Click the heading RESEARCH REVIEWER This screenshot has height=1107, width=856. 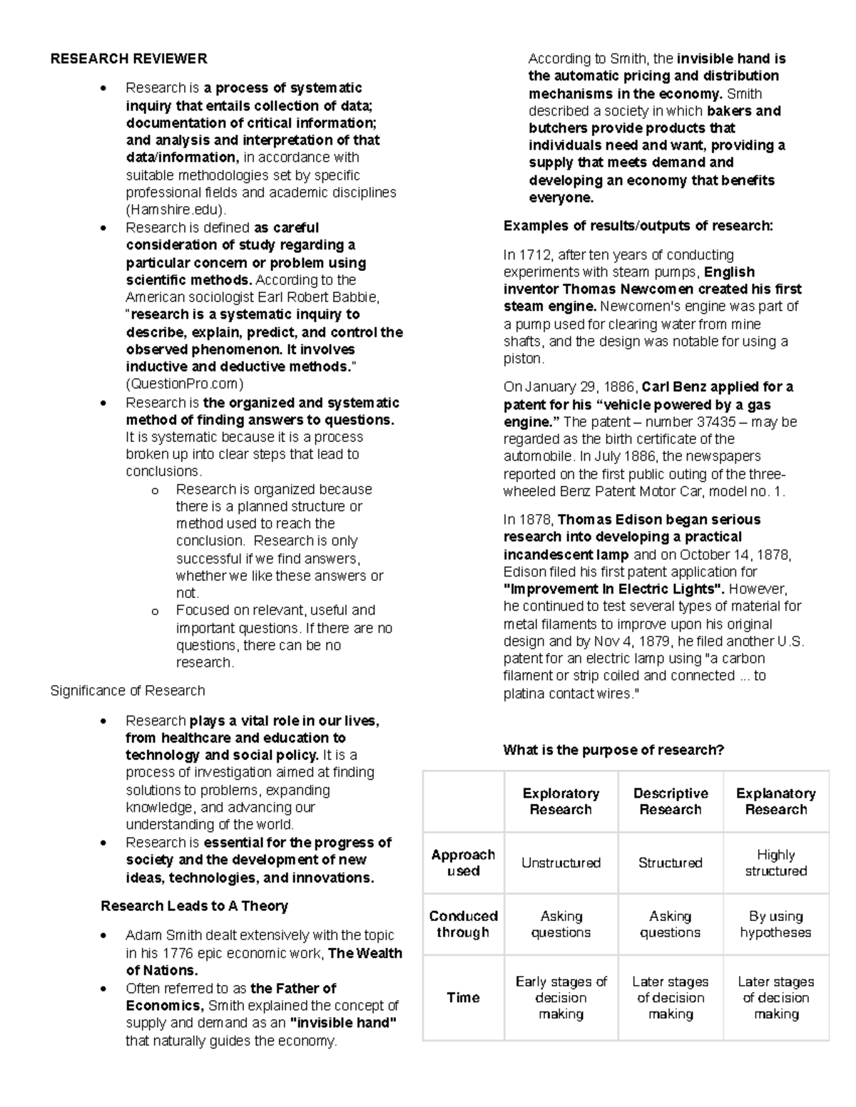point(128,58)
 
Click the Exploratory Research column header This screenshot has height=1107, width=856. point(561,801)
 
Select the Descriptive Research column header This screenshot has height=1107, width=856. point(671,801)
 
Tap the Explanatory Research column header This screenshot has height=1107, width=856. point(776,801)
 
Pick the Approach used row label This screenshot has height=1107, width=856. point(463,863)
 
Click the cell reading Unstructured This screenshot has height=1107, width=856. point(561,863)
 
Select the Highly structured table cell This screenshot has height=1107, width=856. point(776,863)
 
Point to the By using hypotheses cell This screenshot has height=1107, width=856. point(776,925)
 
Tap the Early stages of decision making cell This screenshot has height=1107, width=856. point(561,997)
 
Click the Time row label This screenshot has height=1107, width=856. point(463,997)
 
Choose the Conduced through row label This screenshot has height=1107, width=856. point(463,925)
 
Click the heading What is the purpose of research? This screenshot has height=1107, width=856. point(613,750)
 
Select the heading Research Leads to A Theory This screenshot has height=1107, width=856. point(194,906)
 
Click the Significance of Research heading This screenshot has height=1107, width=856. point(128,691)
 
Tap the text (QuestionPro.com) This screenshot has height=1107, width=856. point(185,384)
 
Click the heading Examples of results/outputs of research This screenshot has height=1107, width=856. point(638,226)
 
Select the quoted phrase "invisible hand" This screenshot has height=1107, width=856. point(342,1023)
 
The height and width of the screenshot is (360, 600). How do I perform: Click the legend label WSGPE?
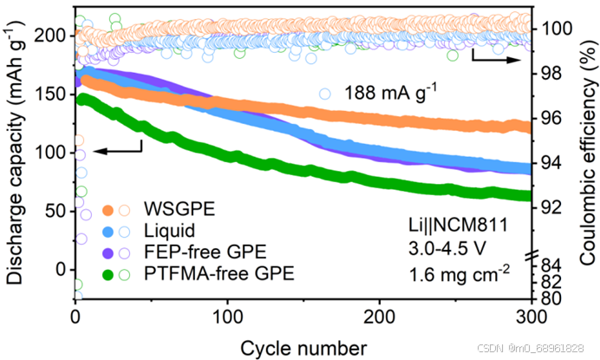(174, 210)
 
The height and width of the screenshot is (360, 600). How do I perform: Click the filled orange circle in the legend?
(108, 210)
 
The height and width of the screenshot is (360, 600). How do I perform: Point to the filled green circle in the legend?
(108, 274)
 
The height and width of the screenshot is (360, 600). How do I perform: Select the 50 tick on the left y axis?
(55, 211)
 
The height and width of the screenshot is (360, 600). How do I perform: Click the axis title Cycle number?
(304, 346)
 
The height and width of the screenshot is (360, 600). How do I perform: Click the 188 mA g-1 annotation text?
(391, 92)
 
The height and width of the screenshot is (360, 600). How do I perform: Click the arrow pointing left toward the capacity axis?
(117, 151)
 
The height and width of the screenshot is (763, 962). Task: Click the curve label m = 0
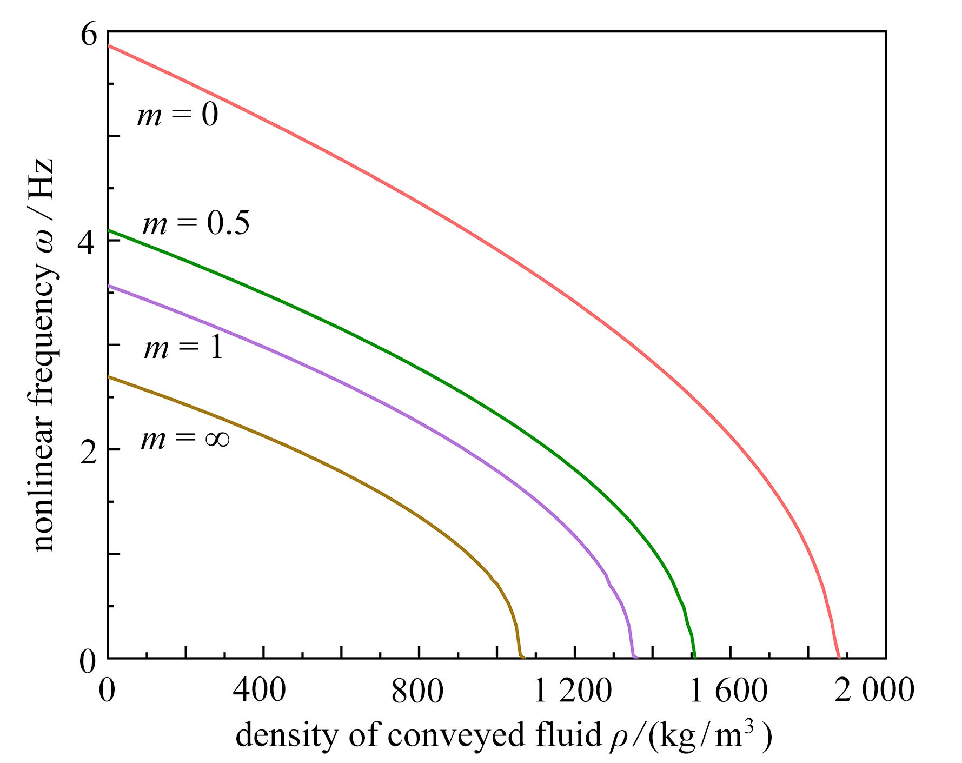click(177, 115)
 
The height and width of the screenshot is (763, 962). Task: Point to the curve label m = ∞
click(185, 437)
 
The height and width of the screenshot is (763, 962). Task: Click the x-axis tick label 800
click(417, 691)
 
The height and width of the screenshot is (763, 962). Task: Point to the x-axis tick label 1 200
click(572, 691)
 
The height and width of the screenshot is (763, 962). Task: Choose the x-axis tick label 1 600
click(728, 691)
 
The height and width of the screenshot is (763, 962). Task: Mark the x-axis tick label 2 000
click(874, 691)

▶ PROBLEM STATEMENT
Rewrite only the records in the stretch from the line containing "Choose the Conduced" through the line containing "Tap the text", replacing each "heading" with "title" and changing nothing else.

▶ RIGHT ANSWER
Choose the Conduced through row label This screenshot has height=1107, width=856. point(463,925)
 
Click the title What is the purpose of research? This screenshot has height=1107, width=856. point(613,750)
 
Select the title Research Leads to A Theory This screenshot has height=1107, width=856. point(194,906)
 
Click the Significance of Research title This screenshot has height=1107, width=856. point(128,691)
 
Tap the text (QuestionPro.com) This screenshot has height=1107, width=856. point(185,384)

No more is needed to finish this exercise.